Berlin kinda has it all. There are vegan and vegetarian restaurants and cafes everywhere. We came across a place with hammocks that allowed you to concoct your own tea and watch the traffic go by as you swayed from side to side. Cool riverside cafes with bars embedded inside cabana-style sheds. Supermarkets which sell hummus and play Lana Del Rey on their speakers (what more do you need?!). A frankly mesmerising selection of Ritter and Lindt chocolates (the best). Parks where all sorts of people hang out, drinking beer and wine and throwing frisbee for dogs. It’s legal to drink in the street in Berlin and the vibe is always pretty chilled. The streets weren’t covered with litter, and generally the abundance of graffiti gave off the impression that to remove it would be to strip something pure from the city. It’s a colourful place, a dusty place (lots of construction going on), a green place. There’re parks everywhere, not to mention the massive Tiergarten, where you can lay around for hours, make friends at an outdoor bar, go rowing along the pond, check out a statue dedicated to good old Rousseau. There were little stands outside train stations which sold nothing but punnet after punnet of fresh strawberries. Beautiful Brutalism. Boutique coffee shops, vintage clothing stores, fruit and veg stalls everywhere. It’s super hipster, yes, but not in the kind of wanky obsessed-with-‘taste’ Shoreditch way, just in this laid-back, established way of cool. Plus, all the spirits seemed to be served as doubles, which was fun.
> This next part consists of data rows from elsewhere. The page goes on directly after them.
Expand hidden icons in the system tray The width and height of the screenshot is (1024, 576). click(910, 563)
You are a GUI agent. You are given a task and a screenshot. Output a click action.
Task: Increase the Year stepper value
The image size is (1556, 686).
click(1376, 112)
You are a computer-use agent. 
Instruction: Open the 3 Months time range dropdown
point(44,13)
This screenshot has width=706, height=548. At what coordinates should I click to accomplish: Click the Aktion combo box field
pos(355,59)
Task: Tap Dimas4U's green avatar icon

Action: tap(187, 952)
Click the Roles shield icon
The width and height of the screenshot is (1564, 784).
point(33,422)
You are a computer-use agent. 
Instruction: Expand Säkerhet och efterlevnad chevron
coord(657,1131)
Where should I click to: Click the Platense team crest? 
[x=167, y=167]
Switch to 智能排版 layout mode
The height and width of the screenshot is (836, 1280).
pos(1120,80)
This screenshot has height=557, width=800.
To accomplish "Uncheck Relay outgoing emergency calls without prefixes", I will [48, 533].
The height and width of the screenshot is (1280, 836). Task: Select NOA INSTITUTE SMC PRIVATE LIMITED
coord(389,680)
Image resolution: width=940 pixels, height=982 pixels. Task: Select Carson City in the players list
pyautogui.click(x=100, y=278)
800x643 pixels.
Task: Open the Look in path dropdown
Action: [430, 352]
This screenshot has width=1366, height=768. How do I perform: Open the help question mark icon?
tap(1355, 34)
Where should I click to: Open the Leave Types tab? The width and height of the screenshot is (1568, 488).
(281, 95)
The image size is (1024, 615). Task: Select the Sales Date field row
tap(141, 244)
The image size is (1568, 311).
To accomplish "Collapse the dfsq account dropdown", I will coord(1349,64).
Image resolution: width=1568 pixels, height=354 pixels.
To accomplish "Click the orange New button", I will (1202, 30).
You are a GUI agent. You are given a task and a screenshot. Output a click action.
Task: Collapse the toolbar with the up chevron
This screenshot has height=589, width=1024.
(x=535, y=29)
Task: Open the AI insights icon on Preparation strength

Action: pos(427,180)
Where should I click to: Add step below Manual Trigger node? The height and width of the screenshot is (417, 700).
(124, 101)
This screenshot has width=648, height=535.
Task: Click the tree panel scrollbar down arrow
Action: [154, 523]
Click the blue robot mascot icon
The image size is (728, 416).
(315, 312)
We walked around for hours and hours in the heat, sometimes catching a train, sometimes just walking some more. We walked more than 60km in three days, according to my phone! We saw the main shopping precinct, the parks, the lovely laid-back bar areas, the touristy stuff, the artwork at the East Side Gallery. I already want to go back, preferably with a group of pals who are brave enough to explore all the crazy warehouse raves, speakeasies, weird bars (especially The Black Lodge – think this might’ve freaked my brother out too much!)and clubs in the depths of Kreuzberg…

Some of my favourite Berlin things:

  • The place which used a gym bench as a bar top and sold my favourite whisky (Talisker)
  • The riverside cafe with a hairdresser inside a treehouse
  • Double gin & sofa after walking for hours in the sun
  • The laid-back cafe vibe around Mitte
  • The crazy hotchpotch of people at Mauerpark
  • Ritte ‘Nougat’ chocolate, which is like those Guylian seashells only in a block of chocolate, yummmm
  • The African festival at Alexanderplatz (everyone looked cheerful)
  • All the lovely Americans we met at the hostel
  • Vodka bottles for like €1 at the supermarket
  • Seeing posters for loads of cool festivals, even though I won’t be going to them
  • The fact that cigarette machines still exist here!
  • All the bright yellow buildings
  • The solitary man with long black greasy hair playing lovely sad dissonant songs on his cello, sitting under a bridge
  • Not having WiFi for a few days then coming home to lovely birthday messages!